## WRITTEN REQUEST 1
Show each line of the entries below that contains the word "Select".

## QUOTED TEXT
• • • •

Andrew Ross Sorkin
Chief Mergers and Acquisitions Reporter, The New York Times
06:08

Television Did a Good Job

To embed this video, copy this code:

Contrary to popular belief, Andrew Ross Sorkin thinks TV coverage of the financial meltdown stood up quite well.

Andrew Ross Sorkin

Andrew Ross Sorkin is The New York Times’s chief mergers and acquisitions reporter and a columnist. He is also the author of the 2009 book, "Too Big To Fail." Mr. Sorkin, a leading voice about Wall Street and corporate America, is also the editor of DealBook, an online daily financial report he started in 2001. In addition, Mr. Sorkin is an assistant editor of business and finance news, helping guide and shape the paper’s coverage.Mr. Sorkin, who has appeared on NBC's “Today” show and on “Charlie Rose” on PBS, is a frequent guest host of CNBC’s “Squawk Box.” He won a Gerald Loeb Award, the highest honor in business journalism, in 2004 for breaking news. He also won a Society of American Business Editors and Writers Award for breaking news in 2005 and again in 2006. In 2007, the World Economic Forum named him a Young Global Leader.  Mr. Sorkin began writing for The Times in 1995 under unusual circumstances: he hadn’t yet graduated from high school.  Mr. Sorkin lives in Manhattan.

Transcript

Question: How do you develop Wall Street sources? (Dan Indiviglio, Atlantic Business Channel)

Andrew Ross Sorkin:  When I started doing this about 10 years ago in London, and when I first started this job, I used to literally make lists of people on Wall Street that I wanted to try to meet every given month.  So I would sit and make a list of 30 people.  And I would cold call, literally, and introduce myself as a reporter who planned to be on the beat for a very long time and thought it was important that we get to know each other in some way.  And I think hopefully over the years people have taken those calls and occasionally those meetings, and a trust level has developed.  And I think that's probably true of any reporter.  It's really about hard work, shoe-leather reporting, getting on the telephone, running around, in my cases, to meetings or events to see different people, and whispering in their ear, and hopefully they're going to whisper back and tell you the information.  You know, as a child I always enjoyed -- my parents used to have these little cocktail parties -- and I always loved trying to get the adults to tell me things they weren't supposed to say.  And in many ways that's what my job is today; it's getting people to tell me things that they probably are otherwise not supposed to say.  And I think you do that by developing some semblance of trust that you're going to be fair and that you get it.  I think that's part of it.  I've tried to study the industry.  I've spent enormous amounts of time.  I can, unfortunately, do a model, a DCF model, with the best of them.  I wouldn't say I enjoy it, but -- and I also think that when you've studied it up, when you've come to the table with the right questions, when it's clear to the other side, the interviewee, that you know what you're talking about, you can get a lot more. 

Question: What’s the biggest challenge for financial journalism going forward? (Dan Indiviglio, Atlantic Business Channel)

Andrew Ross Sorkin:  The hardest part for a financial journalist going forward is actually going to be to get a straight take.  It's very hard to truly get close to the action any more.  I think there was a sense in the '80s and maybe even part of the '90s, and earlier, when you could really get the CEO on the phone any day.  You could really get inside the story.  But today most of these companies are pretty lawyered up.  They have a PR apparatus.  It's very hard in real time to actually get a story that hasn't come pre-spun.  And while the government is requiring more and more disclosures, as we've seen, some of these disclosures are worthless.  And so it makes it an enormous challenge to be able to really be able to spot the problems.

• • • •

## GIVEN DATA

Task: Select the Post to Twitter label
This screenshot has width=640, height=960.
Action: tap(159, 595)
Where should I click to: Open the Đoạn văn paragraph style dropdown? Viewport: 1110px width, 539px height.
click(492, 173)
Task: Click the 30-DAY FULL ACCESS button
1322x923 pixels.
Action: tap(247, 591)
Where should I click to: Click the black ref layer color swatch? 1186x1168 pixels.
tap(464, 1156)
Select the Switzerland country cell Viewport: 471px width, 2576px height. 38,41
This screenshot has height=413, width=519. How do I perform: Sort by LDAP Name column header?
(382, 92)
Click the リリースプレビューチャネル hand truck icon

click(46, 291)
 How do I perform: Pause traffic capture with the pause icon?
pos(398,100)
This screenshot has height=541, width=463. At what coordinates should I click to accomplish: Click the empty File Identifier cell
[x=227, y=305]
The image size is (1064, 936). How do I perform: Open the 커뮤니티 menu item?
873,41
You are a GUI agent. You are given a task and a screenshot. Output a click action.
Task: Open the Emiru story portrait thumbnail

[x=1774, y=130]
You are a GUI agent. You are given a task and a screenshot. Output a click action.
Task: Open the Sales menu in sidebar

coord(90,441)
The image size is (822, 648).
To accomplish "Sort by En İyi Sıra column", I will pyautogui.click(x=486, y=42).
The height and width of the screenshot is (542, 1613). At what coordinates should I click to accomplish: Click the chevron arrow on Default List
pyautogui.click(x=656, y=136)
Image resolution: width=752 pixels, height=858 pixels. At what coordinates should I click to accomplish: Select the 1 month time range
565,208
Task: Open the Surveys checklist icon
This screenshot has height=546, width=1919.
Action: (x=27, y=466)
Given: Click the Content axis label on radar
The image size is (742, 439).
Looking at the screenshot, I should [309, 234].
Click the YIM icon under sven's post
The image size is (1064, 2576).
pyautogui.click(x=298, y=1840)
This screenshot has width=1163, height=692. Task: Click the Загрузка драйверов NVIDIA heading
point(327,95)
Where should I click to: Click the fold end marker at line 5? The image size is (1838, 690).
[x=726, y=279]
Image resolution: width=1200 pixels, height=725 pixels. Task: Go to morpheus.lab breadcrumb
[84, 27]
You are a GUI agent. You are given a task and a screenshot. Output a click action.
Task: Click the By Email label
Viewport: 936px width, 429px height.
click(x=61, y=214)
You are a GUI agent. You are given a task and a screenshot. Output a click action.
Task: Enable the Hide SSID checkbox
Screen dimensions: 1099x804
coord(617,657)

• • • •

## WRITTEN REQUEST 2
Supply the next part of the Andrew Ross Sorkin interview transcript above, starting right after its last sentence.

## TASK OUTPUT 1
Task: Select the Post to Twitter label
Select the Switzerland country cell Viewport: 471px width, 2576px height. 38,41
Image resolution: width=752 pixels, height=858 pixels. At what coordinates should I click to accomplish: Select the 1 month time range

## TASK OUTPUT 2
Question: Do you try to warn readers when you present the views of someone who is out to lunch in their assessment of the economy? (Dean Baker, Beat the Press)

Andrew Ross Sorkin:  When I'm aware that they're out to lunch, my goal is usually to tell you that they're out to lunch.  I can't promise I've gotten it right every time.

Question: How bad would someone’s understanding of the economy have to be before you decided the person was no longer a good source for assessments on the economy and financial markets? (Dean Baker, Beat the Press)

Andrew Ross Sorkin:  That's a terrific question, because unfortunately, in the world of sort of Wall Street prognosticators, they only happen to be right once or twice.  So right now Nouriel Roubini, for example, who called the crisis, seems to be the guy that you'd want to hear from.  Or Meredith Whitney, who told you that Citigroup was in trouble, would be somebody you'd want to spend time to and listen to and perhaps quote in an article.  But other people would suggest to you that they were making these arguments for six or seven or eight years, and had you been quoting them then, most people would have told you they were absolutely and wildly wrong.  So it's actually a complicated issue because some of these people will look right and be right for the moment, and then won't be right for a very long time again.

Question: How did financial television do during the crisis?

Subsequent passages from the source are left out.